Draft Investigatory Powers Bill Contents
Appendix 2: Call for Evidence
The following call for evidence was issued by the Committee on 30 November 2015:
The Joint Committee on the Draft Investigatory Powers Bill, chaired by Lord Murphy of Torfaen, was appointed by the two Houses of Parliament in late November 2015 to consider the Draft Investigatory Powers Bill, which was presented to the two Houses on 4 November 2015. The Committee invites any interested individuals and organisations to submit evidence to this inquiry.
The Committee in particular will explore the key issues listed below in detail, and would welcome your views on any or all of the following questions. Please note that questions are not listed here in any particular order of importance.
Written evidence should arrive no later than 21 December 2015. Public hearings will be held in November and December 2015 and January 2016. The Committee has been asked to report to the Houses, with recommendations, in February 2016. The report will receive a response from the Government. The time available for the Committee’s inquiry is short, and its focus will be on the contents of the draft Bill rather than more general aspects of policy. The Committee will not consider as part of its inquiry the merits of individual cases which have been, or are now, subject to formal proceedings in courts or tribunals.
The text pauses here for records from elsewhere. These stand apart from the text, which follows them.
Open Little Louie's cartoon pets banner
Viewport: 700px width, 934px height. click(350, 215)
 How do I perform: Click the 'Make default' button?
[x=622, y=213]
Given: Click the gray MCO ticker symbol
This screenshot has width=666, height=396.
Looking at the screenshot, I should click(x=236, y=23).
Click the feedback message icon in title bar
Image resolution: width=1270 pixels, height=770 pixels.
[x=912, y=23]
- Are the powers sought necessary?
- Has the case been made, both for the new powers and for the restated and clarified existing powers?
- Are the powers sought legal?
- Are the powers compatible with the Human Rights Act and the ECHR? Is the requirement that they be exercised only when necessary and proportionate fully addressed? Are they sufficiently clear and accessible on the face of the draft Bill? Is the legal framework such that CSPs (especially those based abroad) will be persuaded to comply? Are concerns around accessing journalists’, legally privileged and MPs’ communications sufficiently addressed?
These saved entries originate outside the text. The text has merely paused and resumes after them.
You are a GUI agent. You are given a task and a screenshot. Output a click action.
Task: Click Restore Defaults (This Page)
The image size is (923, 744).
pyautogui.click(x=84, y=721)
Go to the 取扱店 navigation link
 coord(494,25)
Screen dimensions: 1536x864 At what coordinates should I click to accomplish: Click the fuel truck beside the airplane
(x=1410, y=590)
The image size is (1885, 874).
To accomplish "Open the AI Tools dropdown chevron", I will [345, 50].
- Are the powers sought workable and carefully defined?
- Are the technological definitions accurate and meaningful (e.g. content vs communications data, internet connection records etc.)? Does the draft Bill adequately explain the types of activity that could be undertaken under these powers? Is the wording of the powers sustainable in the light of rapidly evolving technologies and user behaviours? Overall is the Bill future-proofed as it stands?
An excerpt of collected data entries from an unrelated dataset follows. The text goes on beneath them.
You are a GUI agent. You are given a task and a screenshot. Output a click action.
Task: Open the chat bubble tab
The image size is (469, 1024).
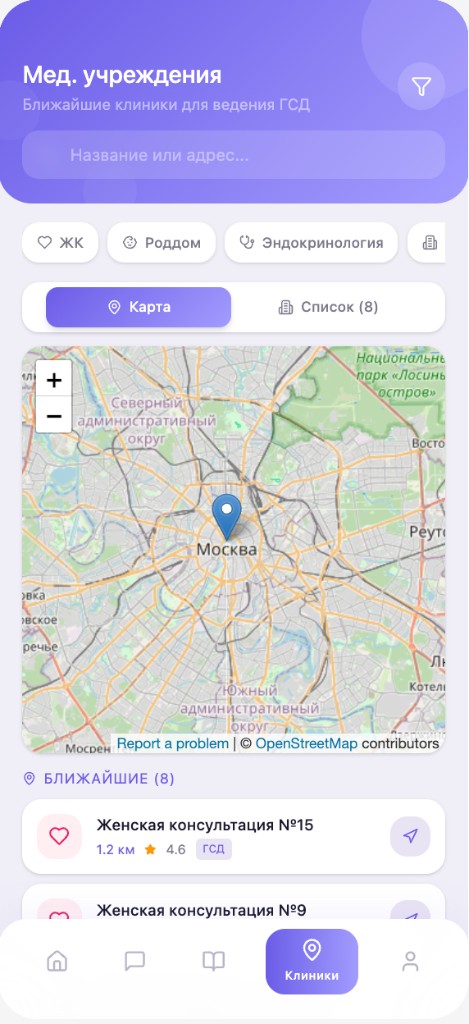click(135, 961)
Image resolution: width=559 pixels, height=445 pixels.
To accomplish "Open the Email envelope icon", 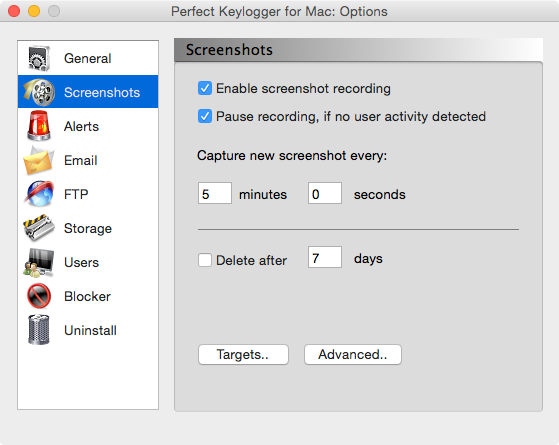I will 39,160.
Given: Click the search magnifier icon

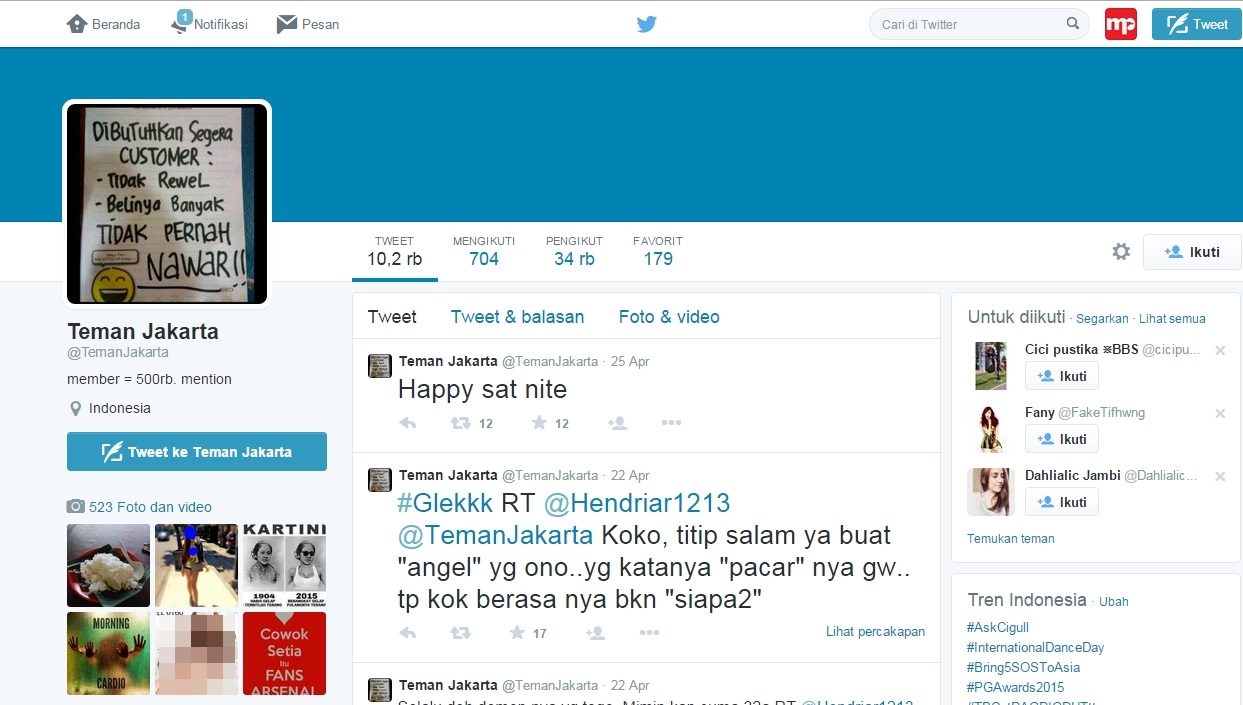Looking at the screenshot, I should (1073, 24).
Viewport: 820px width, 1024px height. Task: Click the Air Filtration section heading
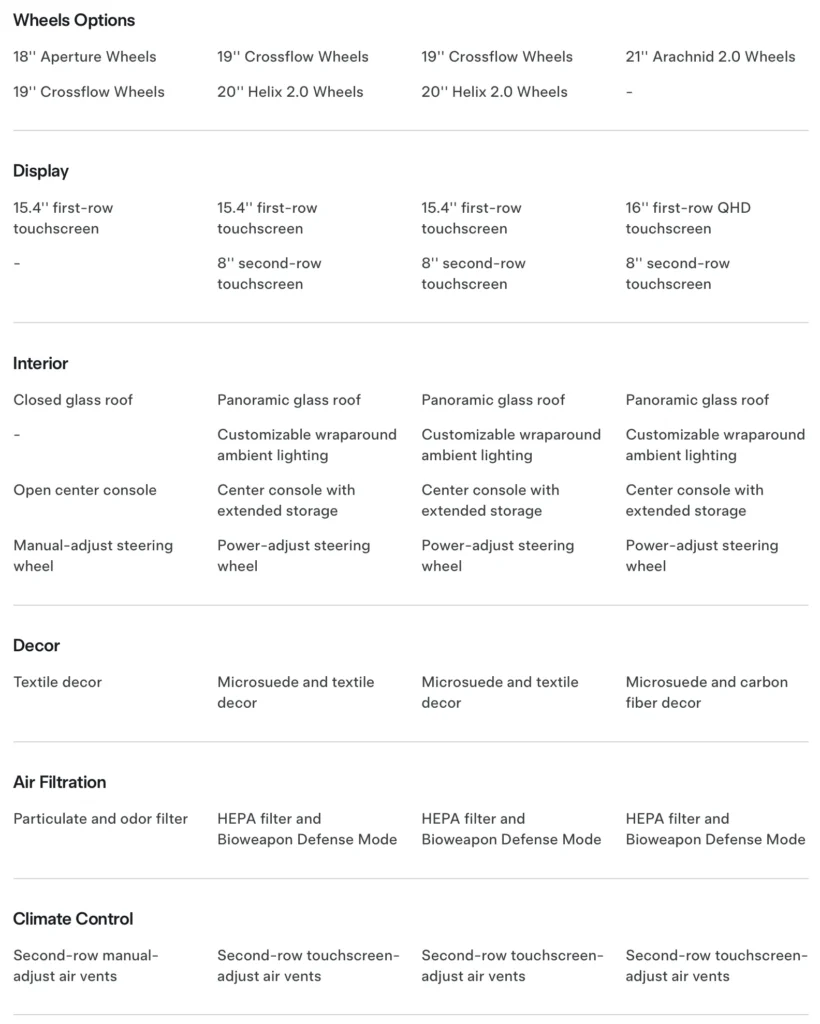(x=60, y=782)
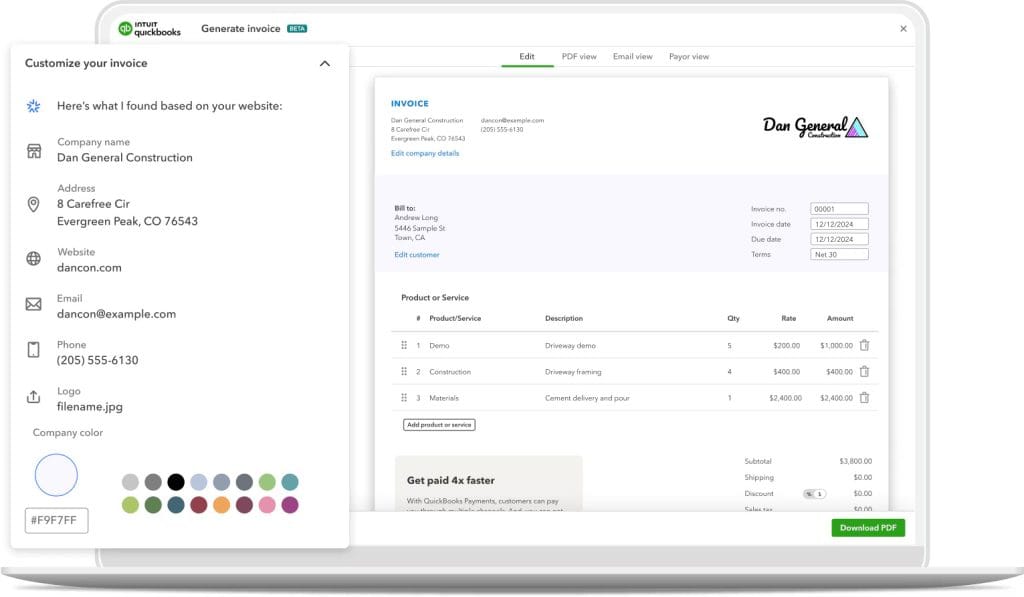
Task: Open the Terms Net 30 dropdown
Action: click(x=839, y=255)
- Are the powers sought sufficiently supervised?
- Is the authorisation process appropriate? Will the oversight bodies be able adequately to scrutinise their operation? What ability will Parliament and the public have to check and raise concerns about the use of these powers?
- To what extent is it necessary for (a) the security and intelligence services and (b) law enforcement to have access to investigatory powers such as those contained in the Draft Investigatory Powers Bill?
- Are there any additional investigatory powers that security and intelligence services or law enforcement agencies should have which are not included in the draft Bill?
- Are the new offences proposed in the draft Bill necessary? Are the suggested punishments appropriate?
- Are there sufficient operational justifications for undertaking (a) targeted and (b) bulk interception?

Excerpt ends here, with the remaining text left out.